Corn Cob up yers

Err, well, a euphemism from my yout', meaning an uptight person. Anyway, Michael Pollan's anti-corn screed is getting mucho sympathetic press. We'll probably read it this summer. Don't forget that ADM[*see below] is a big recipient of farm subsidies, and a big manufacture of high fructose corn syrup, another plague upon our nation (and many other nations as well).

Michael Pollan
Michael Pollan

Capitalism on the Cob - New York Times
Capitalism on the Cob By DAN MITCHELL MICHAEL POLLAN'S new book, “The Omnivore's Dilemma: A Natural History of Four Meals,” describes a nation that is the victim of “a plague of corn.” The No. 1 legal crop is “the perfect capitalist plant,” he said on “Fresh Air” on NPR this week.

About a third of Mr. Pollan's book is taken up with corn. It is the “keystone species” of the “industrial food chain” that feeds most of us, he said in an interview with Truthdig.com.

America, Mr. Pollan says, has “a national eating disorder.” To describe it, the book traces the creation of four meals: one “industrial,” two “organic,” and one procured by the author himself as a “hunter-gatherer.”
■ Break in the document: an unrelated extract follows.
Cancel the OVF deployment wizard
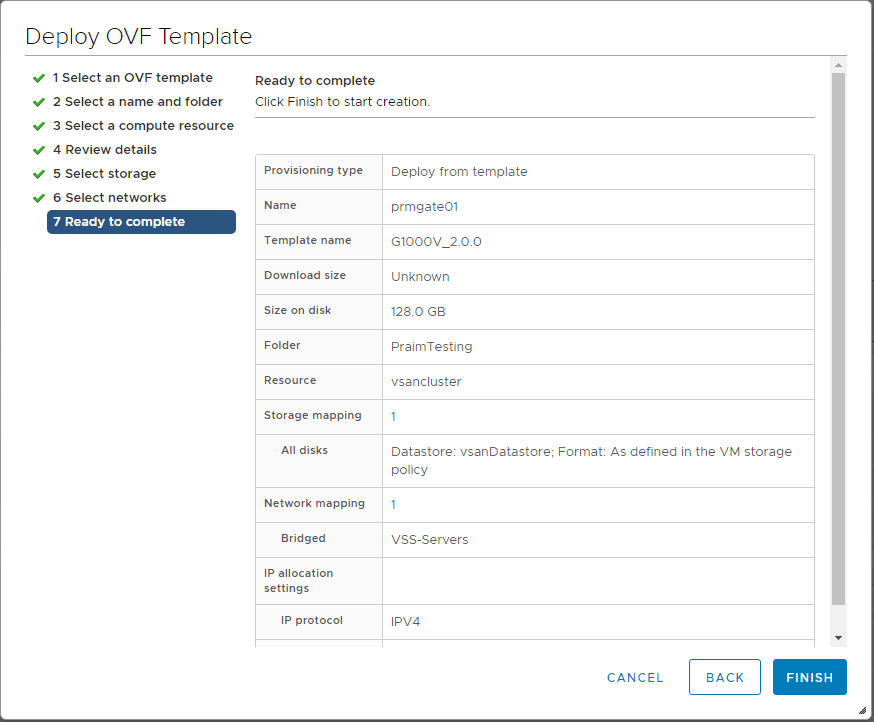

There are problems with each, but the industrial meal, not surprisingly, is the most troublesome. He traces it from an Iowa cornfield to its final form — fast food scarfed down in a moving car.
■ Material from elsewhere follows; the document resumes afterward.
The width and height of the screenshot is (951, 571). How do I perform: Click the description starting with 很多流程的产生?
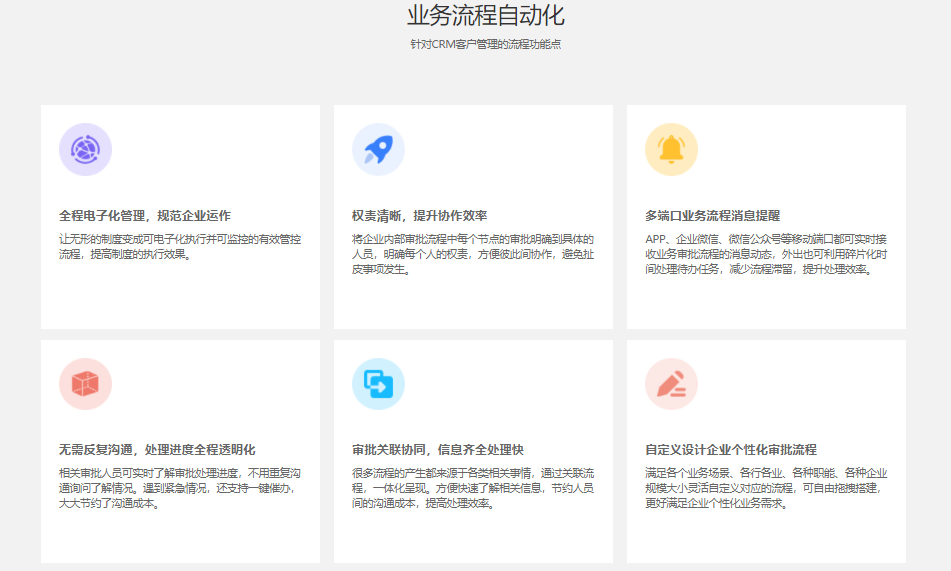pos(473,488)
All along that journey, corn wreaks havoc. The overuse of nitrogen fertilizers leads to occasional “blue baby” alerts in Des Moines warning parents that nitrate-loaded tap water could render their babies' brains unable to receive oxygen. Those same fertilizers flow down the Mississippi into the Gulf of Mexico, where they seasonally create a “dead zone” the size of New Jersey that is dangerous to sea life.

By virtue of its being “paved over” with corn, Iowa is, in its way, the most developed state in the country, he told NPR. On the market, corn is cheap, Mr. Pollan points out. But the costs — to the environment, to the economy, and to the health care system — are enormous.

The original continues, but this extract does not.